OFX Limited
- Formerly: OzForex (1998–2015)
- Type: Public
- Traded as: ASX: OFX
- Industry: Financial technology Foreign exchange
- Founded: 1998; 28 years ago in Sydney, Australia
- Founder: Matthew Gilmour
- Headquarters: Sydney, Australia
- Areas served: Worldwide
- Key people: John "Skander" Malcolm (CEO) Patricia Cross (chair)
- Products: OFX platform
- Services: International money transfers Foreign exchange Corporate treasury Card issuing and spend management
- Website: ofx.com

= OFX (company) =

Australian foreign exchange and payments company

OFX Group Limited is an Australian financial technology company that provides international payments, foreign exchange and spend management services. It is headquartered in Sydney and listed on the Australian Securities Exchange.

==History==
===1998–2015: OzForex===
OFX Group was founded as OzForex in 1998 by Matthew Gilmour, then head of foreign exchange at Bankers Trust. He initially operated the business part-time from his home on Sydney's Northern Beaches before committing to it full-time in 2000.

In 2001, OzForex launched its first online money transfer service and obtained an Australian Financial Services Licence in 2003.

By 2005, OzForex had opened an office in London and Gilmour's former Bankers Trust colleague Gary Lord became a joint shareholder and managing director. In June 2007, Macquarie Bank acquired a 51 percent controlling interest in OzForex, and former Macquarie executive Neil Helm was appointed chief executive officer.

In 2009, OFX began providing international money transfer services through ING Direct. In November 2010, Accel Partners and The Carlyle Group made minority investments in the company and became members of its board.

In 2013, OzForex was listed on the Australian Securities Exchange. The initial public offering valued the company at A$480 million. The offering was jointly managed by Macquarie and Goldman Sachs. In the same year, OFX also entered a white label partnership with MoneyGram in the United Kingdom.

In February 2015, Helm left his role as CEO and was succeeded by former ANZ Bank executive Richard Kimber in May 2015. In the same year, the company consolidated its regional brands, including UKForex, CanadianForex, USForex, NZForex, ClearFX, and Tranzfers, under the OFX name. The rebranding began in Australia in December 2015..

===2015–present: OFX===
In November 2015, Western Union made a non-binding proposal to acquire OFX for between A$3.50 and A$3.70 per share, valuing the company at up to A$888 million. The discussions ended in February 2016 after Western Union did not submit a binding offer.

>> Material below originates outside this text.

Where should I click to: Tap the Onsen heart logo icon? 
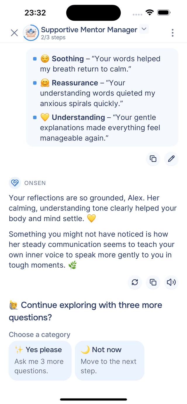coord(15,183)
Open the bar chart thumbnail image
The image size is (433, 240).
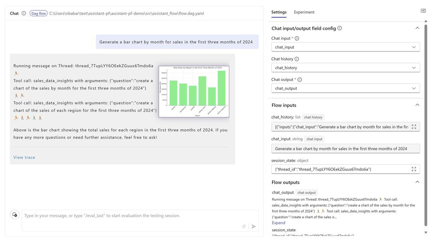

In February 2017, John Alexander "Skander" Malcolm, a former president of GE Capital in Australia and New Zealand, was appointed CEO and managing director, replacing Kimber.

In May 2021, OFX invested US$6.1 million in TreasurUp, a Netherlands-based treasury management software company spun off from Rabobank, as part of a Series A funding round.

In May 2022, OFX acquired Edmonton-based Firma Foreign Exchange Corporation for C$90 million, equivalent to approximately A$98 million. OFX completed the acquisition of Firma's UK business in September 2022 after receiving approval from the Financial Conduct Authority.

In May 2023, OFX acquired Sydney-based business-to-business payments company Paytron, which was later merged into the new OFX 2.0 platform.

In February 2026, OFX appointed Goldman Sachs as its financial advisor and began a review to sell the business. In July 2026, OFX announced a non-binding A$1.00-per-share takeover proposal from Equals, at a valuation of A$247 million.

==Products and services==
OFX divides its services into three segments: consumer, corporate, and enterprise. Its OFX 2.0 platform supports international payments, multi-currency business accounts, corporate cards, expense management, accounts payable automation, foreign exchange services, and accounting integrations across more than 30 currencies and 180 countries.

==Operations==
OFX is headquartered in Sydney with additional offices in London, Dublin, Auckland, Hong Kong, Singapore, Toronto, and San Francisco.

OFX holds an Australian Financial Services Licence and is registered with AUSTRAC as a remittance provider. Its UK and Irish subsidiaries are authorised as electronic money institutions, while its US and Canadian entities are registered and licensed as money services or remittance businesses. The group also holds regulatory authorisations in New Zealand, Singapore, and Hong Kong.